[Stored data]
──────────────────────────────

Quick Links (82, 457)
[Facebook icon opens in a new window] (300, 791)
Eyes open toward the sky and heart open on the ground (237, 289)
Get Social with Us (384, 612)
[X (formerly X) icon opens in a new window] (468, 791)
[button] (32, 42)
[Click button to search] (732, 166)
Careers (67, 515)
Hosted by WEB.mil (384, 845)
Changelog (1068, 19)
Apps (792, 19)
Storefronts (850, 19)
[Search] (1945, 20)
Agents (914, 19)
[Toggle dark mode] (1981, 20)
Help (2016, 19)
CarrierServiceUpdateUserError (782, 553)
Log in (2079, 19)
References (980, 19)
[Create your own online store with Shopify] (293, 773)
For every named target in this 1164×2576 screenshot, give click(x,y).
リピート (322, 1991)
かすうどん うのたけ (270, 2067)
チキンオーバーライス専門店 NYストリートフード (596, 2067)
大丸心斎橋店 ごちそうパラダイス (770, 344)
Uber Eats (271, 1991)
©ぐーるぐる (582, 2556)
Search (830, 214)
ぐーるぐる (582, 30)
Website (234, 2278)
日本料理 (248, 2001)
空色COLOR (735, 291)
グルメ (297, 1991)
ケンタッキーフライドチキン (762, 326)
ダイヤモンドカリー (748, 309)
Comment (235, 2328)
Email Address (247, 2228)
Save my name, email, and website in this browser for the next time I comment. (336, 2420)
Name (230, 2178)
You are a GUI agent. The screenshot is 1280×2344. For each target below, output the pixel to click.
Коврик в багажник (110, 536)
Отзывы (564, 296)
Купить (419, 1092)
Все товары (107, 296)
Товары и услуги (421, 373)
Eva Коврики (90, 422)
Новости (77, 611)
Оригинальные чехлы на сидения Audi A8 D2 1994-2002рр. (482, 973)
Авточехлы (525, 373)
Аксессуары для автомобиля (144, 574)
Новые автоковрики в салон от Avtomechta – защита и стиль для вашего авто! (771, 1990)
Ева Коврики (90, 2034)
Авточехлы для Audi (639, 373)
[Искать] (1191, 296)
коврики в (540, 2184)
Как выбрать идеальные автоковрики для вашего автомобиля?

──────────────────────────────

* What to work on:
Set the data down again in full, exactly as given.

* Answer for the task:
Quick Links (82, 457)
[Facebook icon opens in a new window] (300, 791)
Eyes open toward the sky and heart open on the ground (237, 289)
Get Social with Us (384, 612)
[X (formerly X) icon opens in a new window] (468, 791)
[button] (32, 42)
[Click button to search] (732, 166)
Careers (67, 515)
Hosted by WEB.mil (384, 845)
Changelog (1068, 19)
Apps (792, 19)
Storefronts (850, 19)
[Search] (1945, 20)
Agents (914, 19)
[Toggle dark mode] (1981, 20)
Help (2016, 19)
CarrierServiceUpdateUserError (782, 553)
Log in (2079, 19)
References (980, 19)
[Create your own online store with Shopify] (293, 773)
For every named target in this 1164×2576 screenshot, give click(x,y).
リピート (322, 1991)
かすうどん うのたけ (270, 2067)
チキンオーバーライス専門店 NYストリートフード (596, 2067)
大丸心斎橋店 ごちそうパラダイス (770, 344)
Uber Eats (271, 1991)
©ぐーるぐる (582, 2556)
Search (830, 214)
ぐーるぐる (582, 30)
Website (234, 2278)
日本料理 (248, 2001)
空色COLOR (735, 291)
グルメ (297, 1991)
ケンタッキーフライドチキン (762, 326)
ダイヤモンドカリー (748, 309)
Comment (235, 2328)
Email Address (247, 2228)
Save my name, email, and website in this browser for the next time I comment. (336, 2420)
Name (230, 2178)
You are a GUI agent. The screenshot is 1280×2344. For each target below, output the pixel to click.
Коврик в багажник (110, 536)
Отзывы (564, 296)
Купить (419, 1092)
Все товары (107, 296)
Товары и услуги (421, 373)
Eva Коврики (90, 422)
Новости (77, 611)
Оригинальные чехлы на сидения Audi A8 D2 1994-2002рр. (482, 973)
Авточехлы (525, 373)
Аксессуары для автомобиля (144, 574)
Новые автоковрики в салон от Avtomechta – защита и стиль для вашего авто! (771, 1990)
Ева Коврики (90, 2034)
Авточехлы для Audi (639, 373)
[Искать] (1191, 296)
коврики в (540, 2184)
Как выбрать идеальные автоковрики для вашего автомобиля?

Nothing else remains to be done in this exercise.